(Beginning of Input data)

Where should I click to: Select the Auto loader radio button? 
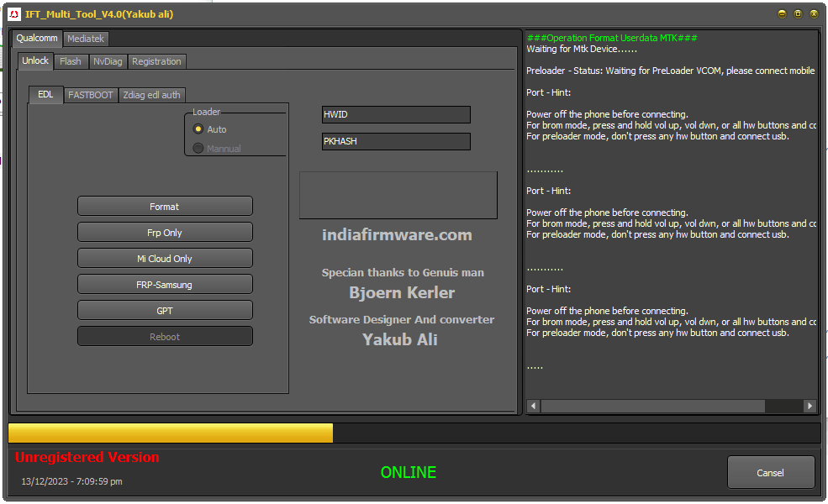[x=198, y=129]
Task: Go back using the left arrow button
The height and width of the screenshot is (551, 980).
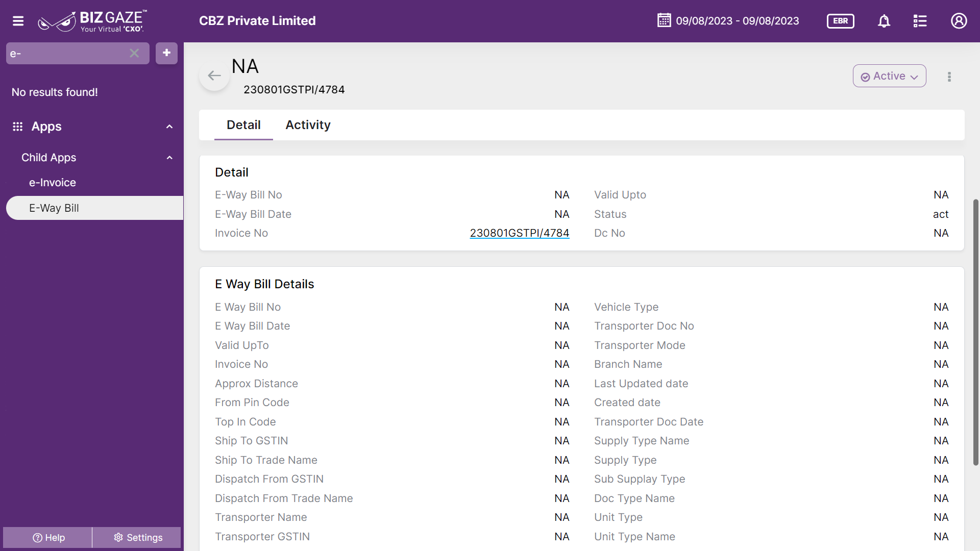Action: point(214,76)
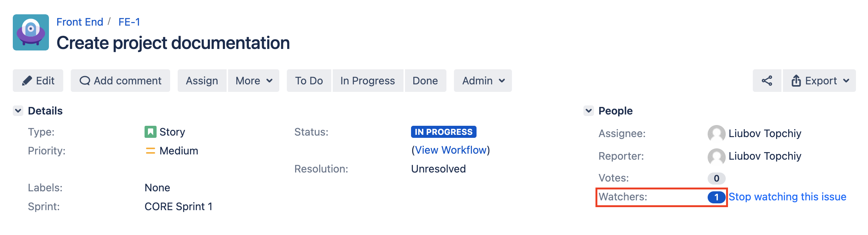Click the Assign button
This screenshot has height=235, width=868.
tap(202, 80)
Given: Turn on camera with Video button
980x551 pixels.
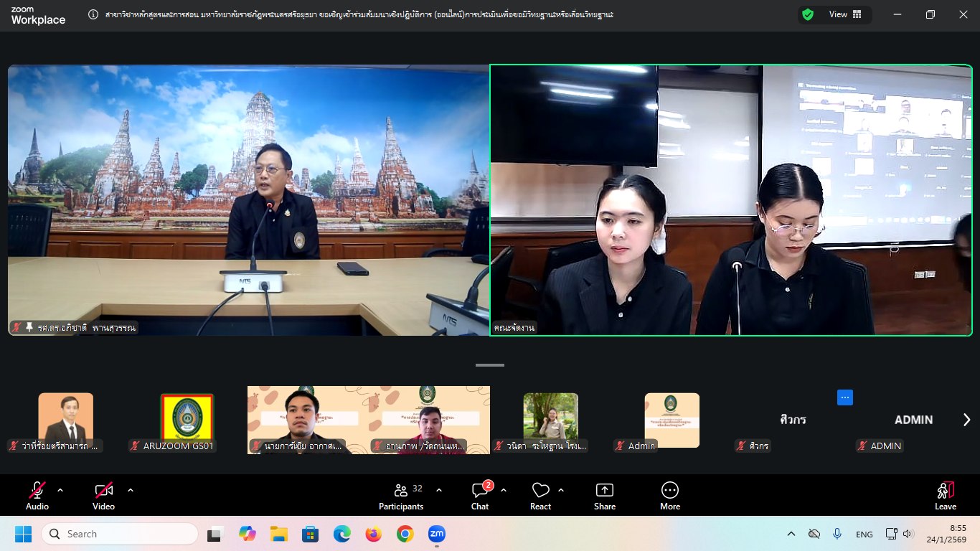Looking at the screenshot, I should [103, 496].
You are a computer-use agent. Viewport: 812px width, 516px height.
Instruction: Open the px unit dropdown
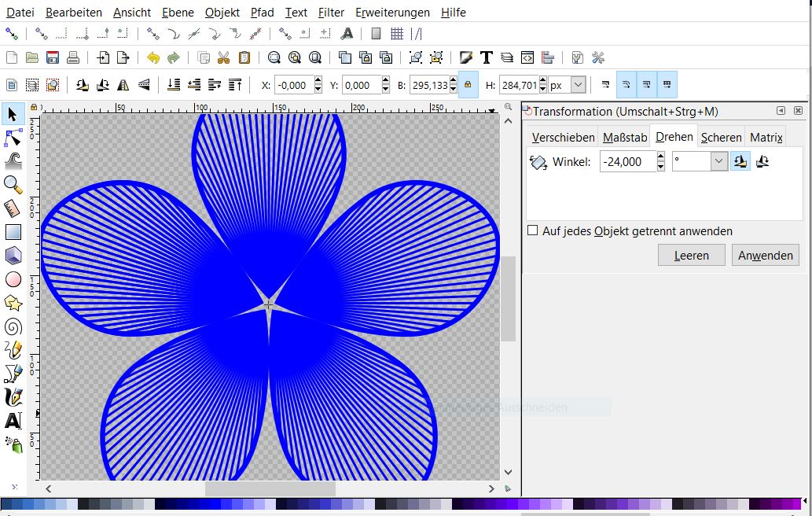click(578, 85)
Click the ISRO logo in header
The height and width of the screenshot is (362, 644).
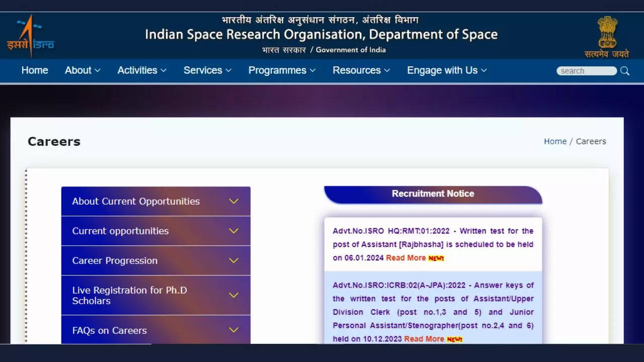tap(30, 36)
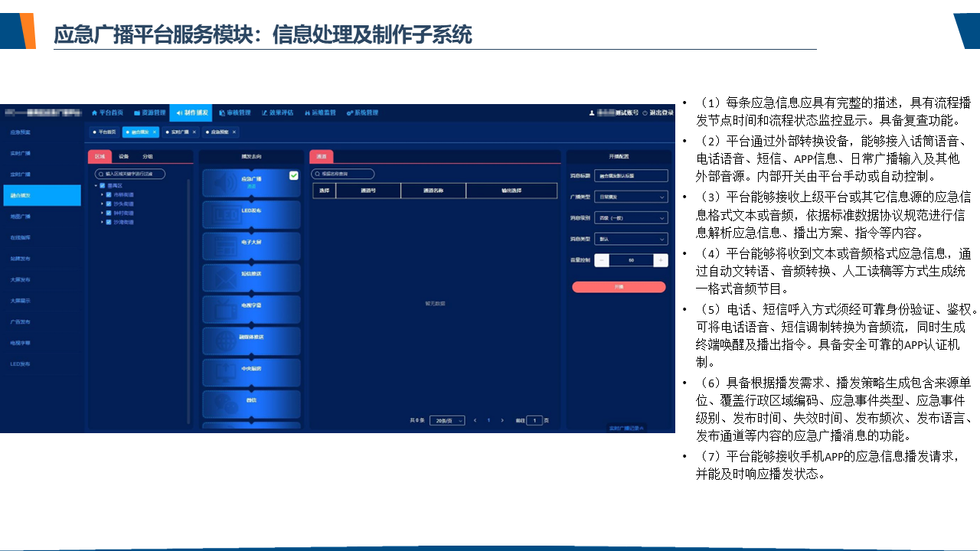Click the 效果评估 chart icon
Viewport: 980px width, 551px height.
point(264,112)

(End of Input data)
(Beginning of Input data)

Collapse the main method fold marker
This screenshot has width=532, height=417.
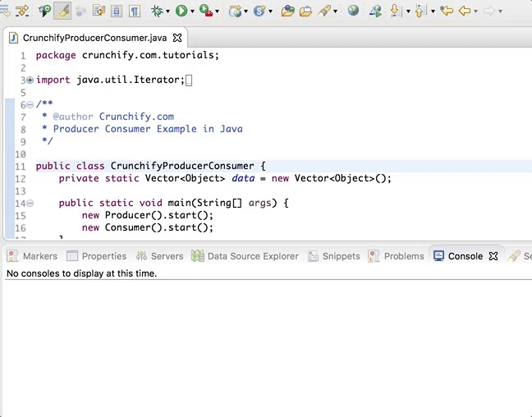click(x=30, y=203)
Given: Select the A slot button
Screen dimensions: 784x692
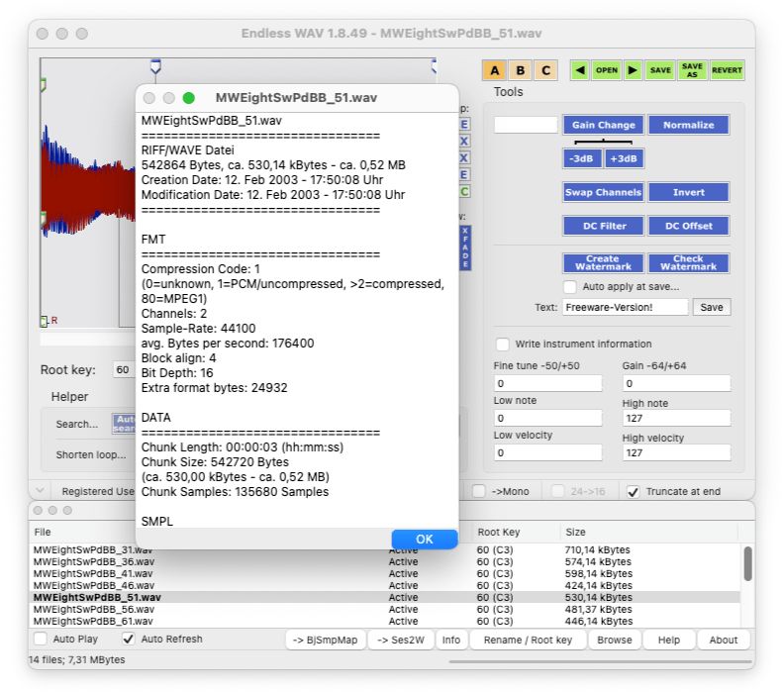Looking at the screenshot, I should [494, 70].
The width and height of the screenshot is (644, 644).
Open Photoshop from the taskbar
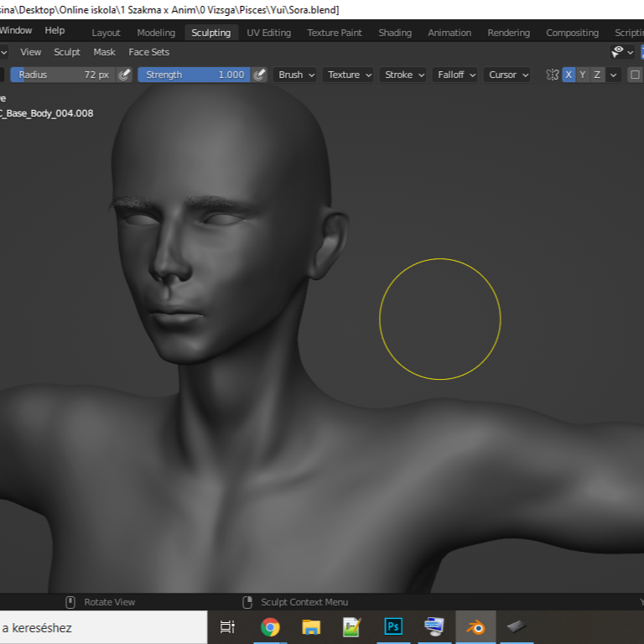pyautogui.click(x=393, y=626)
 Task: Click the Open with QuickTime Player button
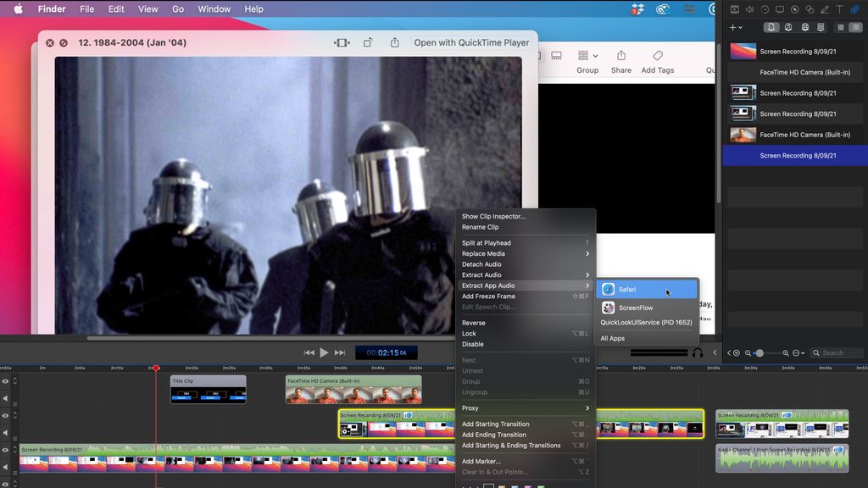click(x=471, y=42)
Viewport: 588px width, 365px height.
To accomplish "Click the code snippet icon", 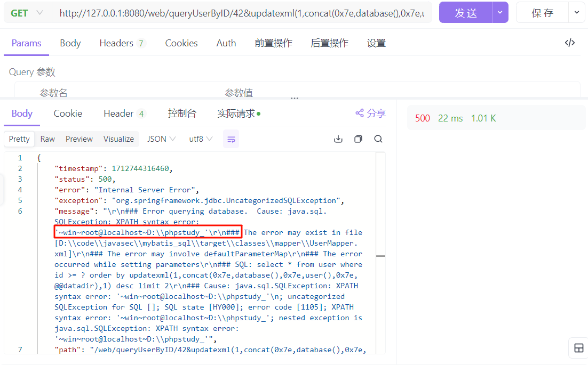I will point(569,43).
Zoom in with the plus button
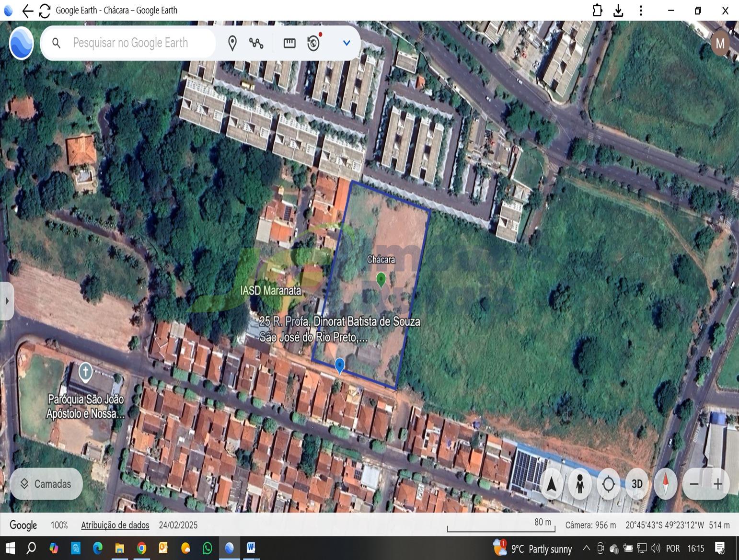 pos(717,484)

(End of Input data)
(Beginning of Input data)

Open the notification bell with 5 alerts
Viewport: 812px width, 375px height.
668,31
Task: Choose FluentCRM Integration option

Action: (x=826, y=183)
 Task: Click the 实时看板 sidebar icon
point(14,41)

(End of Input data)

> _Directions_
Return exactly the lines above, from the one with "Screen dimensions: 784x692" up to and including the one with "Viewport: 588px width, 365px height.", and include no pictures.

> _Exercise answer_
Screen dimensions: 784x692
Looking at the screenshot, I should [494, 70].
The width and height of the screenshot is (644, 644).
Open Photoshop from the taskbar
pyautogui.click(x=393, y=626)
 Task: Click the Open with QuickTime Player button
click(x=471, y=42)
Viewport: 588px width, 365px height.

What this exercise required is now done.